Take a look at Franchy Cordero‘s bunt from last night, though. To set the scene: the Padres are up one in the seventh, with Cory Spangenberg on first and one out. Forgetting the tank here, a run is important but not necessarily critical in the context of trying to win the game.
That’s a bunt, sure, but it’s not a pure sacrifice.
Notice how late Cordero starts to show bunt:
When Cordero shows the first sign of bunting, Michael Fulmer is half way through his delivery. Generally, when a hitter is sacrificing, he’ll show bunt early, giving himself plenty of time to get into proper position.
Further, check out where Tigers third baseman Dixon Machado is playing:
He’s a good few steps onto the dirt, not necessarily expecting Cordero to lay one down.

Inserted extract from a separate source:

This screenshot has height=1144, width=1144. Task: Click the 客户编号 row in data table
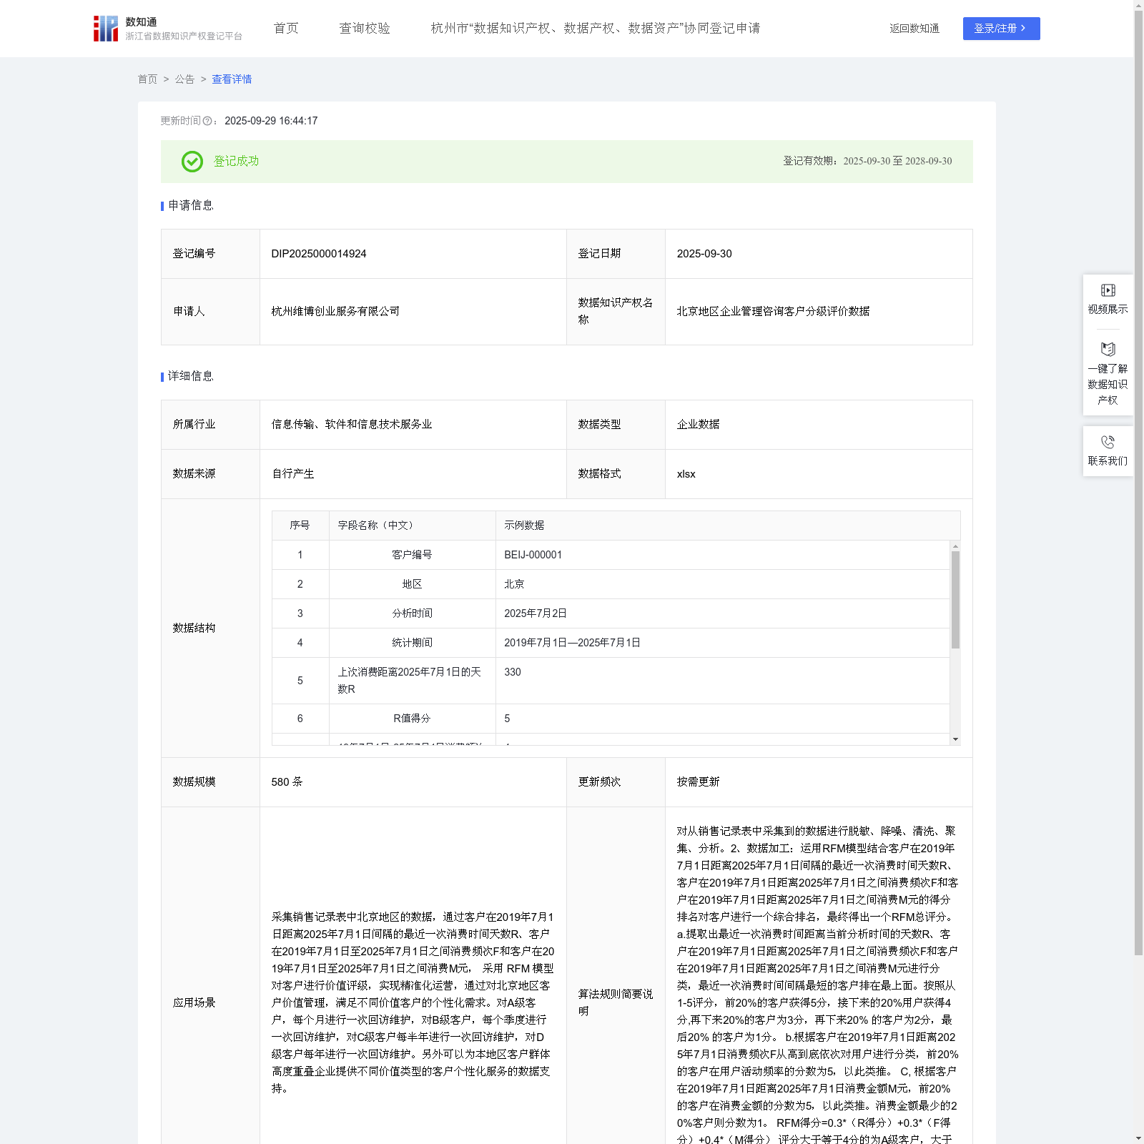611,555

Ultimately Cordero bunted the ball too hard and too much in Machado’s general direction, but he was still only out by a half step on a nice bare-handed play, and the throw bounced in the dirt and could have easily skidded by Miguel Cabrera. The Padres were a split-second from having first and second with one out and a bad hop away from second and third (at least) with one out. The worst-case scenario (realistically) is what they ended up with, a man on second and two outs. Still, not so bad.
That’s the calculation that the typical sac bunt analysis can miss. You can’t forget to factor in the chance for a hit or error. In some sacrifice situations, the chance for either of those results is relatively low. Maybe the hitter’s right-handed and slow. Maybe he’s showing bunt early and the third baseman is pinching in well onto the grass. Maybe he’s a terrible bunter. In this situation—if we’re even calling it a sacrifice—with Cordero, we’ve got a speedy left-handed hitter not tipping his hand until the last second in a spot where a sac bunt isn’t obvious. The chance for a hit or error is much higher than usual.
Franchy Cordero has some pop and a good glove in center field. If he can become a good bunter, it certainly wouldn’t hurt his production. He’s got plenty of speed—he got down the line in roughly 3.7 seconds there—and seemingly solid technique.
As for the bunt in general, well, it’s still not exactly thriving. And it can still be a bad play, of course, with some managers overusing it in the wrong situations. However, with the current state of infield shifts, some players would be well off learning how to lay down the occasional bunt. Last night Cordero showed us a good spot for a fading strategical play.